WHAT YOU SHOULD DO – From the line with "You are a computer-use agent." to the last line of the material, both inclusive, transcribe every line exactly and nothing else.

SOURCE MATERIAL –
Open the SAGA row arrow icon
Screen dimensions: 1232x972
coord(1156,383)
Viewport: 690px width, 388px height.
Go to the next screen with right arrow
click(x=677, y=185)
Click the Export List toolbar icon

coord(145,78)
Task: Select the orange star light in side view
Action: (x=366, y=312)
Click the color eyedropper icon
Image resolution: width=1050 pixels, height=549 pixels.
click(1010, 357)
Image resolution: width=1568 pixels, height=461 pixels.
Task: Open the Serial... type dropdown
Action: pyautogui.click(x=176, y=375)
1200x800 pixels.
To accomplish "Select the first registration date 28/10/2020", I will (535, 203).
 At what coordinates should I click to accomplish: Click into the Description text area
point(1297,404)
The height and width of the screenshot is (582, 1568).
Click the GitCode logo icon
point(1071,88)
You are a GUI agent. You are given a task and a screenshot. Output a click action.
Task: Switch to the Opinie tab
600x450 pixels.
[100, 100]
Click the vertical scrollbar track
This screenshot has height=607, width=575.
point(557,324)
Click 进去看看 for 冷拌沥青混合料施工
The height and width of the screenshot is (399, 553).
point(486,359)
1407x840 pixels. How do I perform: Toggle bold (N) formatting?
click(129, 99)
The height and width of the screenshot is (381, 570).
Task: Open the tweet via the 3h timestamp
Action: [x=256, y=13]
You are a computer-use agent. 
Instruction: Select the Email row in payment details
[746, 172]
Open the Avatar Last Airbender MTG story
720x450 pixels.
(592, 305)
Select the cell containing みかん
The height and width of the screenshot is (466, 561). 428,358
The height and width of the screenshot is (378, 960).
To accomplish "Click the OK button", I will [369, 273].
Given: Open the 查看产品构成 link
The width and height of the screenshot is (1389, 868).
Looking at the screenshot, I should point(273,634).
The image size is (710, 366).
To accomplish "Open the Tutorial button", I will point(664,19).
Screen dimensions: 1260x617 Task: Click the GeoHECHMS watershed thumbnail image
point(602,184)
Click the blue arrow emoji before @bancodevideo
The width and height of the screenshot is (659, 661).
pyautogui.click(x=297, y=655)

EXPECTED OUTPUT –
You are a computer-use agent. 
Instruction: Select the Email row in payment details
[746, 172]
Open the Avatar Last Airbender MTG story
720x450 pixels.
(592, 305)
Select the cell containing みかん
The height and width of the screenshot is (466, 561). 428,358
The height and width of the screenshot is (378, 960).
To accomplish "Click the OK button", I will [369, 273].
Given: Open the 查看产品构成 link
The width and height of the screenshot is (1389, 868).
Looking at the screenshot, I should point(273,634).
The image size is (710, 366).
To accomplish "Open the Tutorial button", I will point(664,19).
Screen dimensions: 1260x617 Task: Click the GeoHECHMS watershed thumbnail image
point(602,184)
Click the blue arrow emoji before @bancodevideo
The width and height of the screenshot is (659, 661).
pyautogui.click(x=297, y=655)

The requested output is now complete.